- PROVIDED TEXT -
# # # # #

Stock market investors negatively react

Author: Khurshid Ahmed

Karachi: Interestingly, the single appearance of Prime Minister Nawaz Sharif before the Joint Investigation Team JIT cost the Pakistan stock market, in terms of decline, equal to PTI’s four month long sit-in and protests.

The market has fallen by 9 percent since the summon issued by JIT and obeyed by the Prime Minister, Pakistan’s capital market in response to PTI’s protest against election rigging and protest, staged from 14 August 2014 to 17 December 2014 in the federal capital, had also declined by 9 percent.

Pakistan equities have witnessed one of the largest corrections; the KSE-100 Index has fallen 15% from its peak level of 52,876 points on May 24, over the past 19 trading sessions excluding Friday. Since the much hyped about MSCI rebalancing on May 31, the market has fallen 11%, and since the Prime Minister was summoned by the Joint Investigation Team (JIT), the market has fallen by 9%, a report by Topline Securities said.

# # # # #

- GIVEN MATERIAL -

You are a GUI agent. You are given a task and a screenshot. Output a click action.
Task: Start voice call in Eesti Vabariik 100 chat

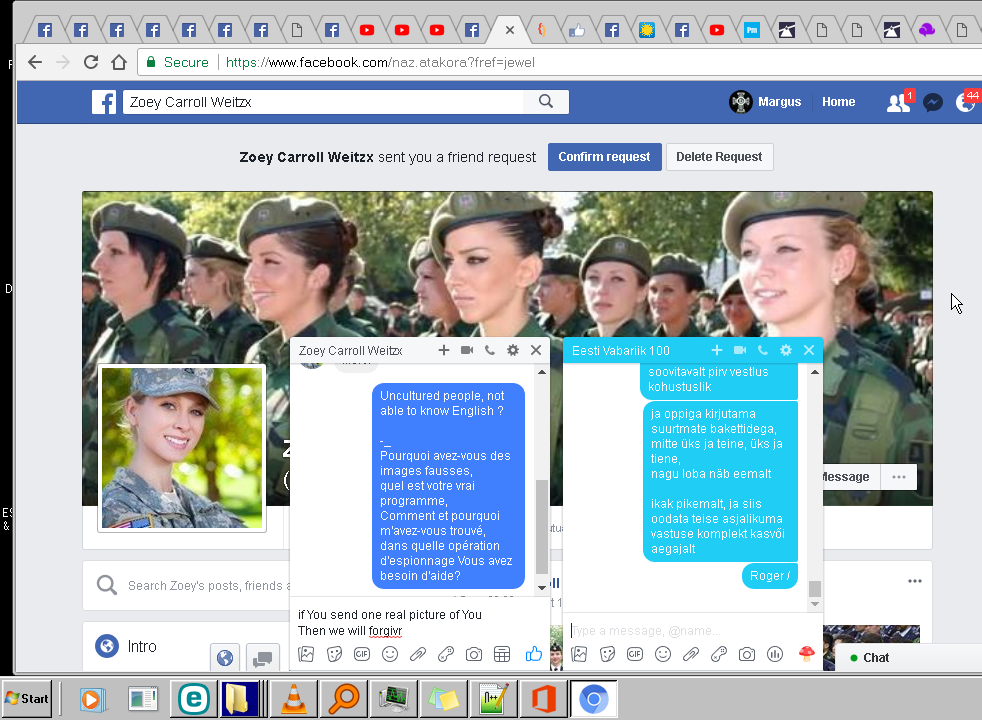[763, 350]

# # # # #

- SET OF TASKS -
• A. Translate this sentence from the stock market article into Spanish: "Pakistan equities have witnessed one of the largest corrections; the KSE-100 Index has fallen 15% from its peak level of 52,876 points on May 24, over the past 19 trading sessions excluding Friday."
• B. Please duplicate, word for word, the part of the stock market article between "The market has fallen by 9 percent" and "Topline Securities said.", inclusive.

- RESPONSES TO THE TASKS -
• A. La renta variable de Pakistán ha experimentado una de las mayores correcciones; el índice KSE-100 ha caído un 15 % desde su nivel máximo de 52.876 puntos del 24 de mayo, a lo largo de las últimas 19 sesiones bursátiles, sin contar el viernes.

• B.
The market has fallen by 9 percent since the summon issued by JIT and obeyed by the Prime Minister, Pakistan’s capital market in response to PTI’s protest against election rigging and protest, staged from 14 August 2014 to 17 December 2014 in the federal capital, had also declined by 9 percent.

Pakistan equities have witnessed one of the largest corrections; the KSE-100 Index has fallen 15% from its peak level of 52,876 points on May 24, over the past 19 trading sessions excluding Friday. Since the much hyped about MSCI rebalancing on May 31, the market has fallen 11%, and since the Prime Minister was summoned by the Joint Investigation Team (JIT), the market has fallen by 9%, a report by Topline Securities said.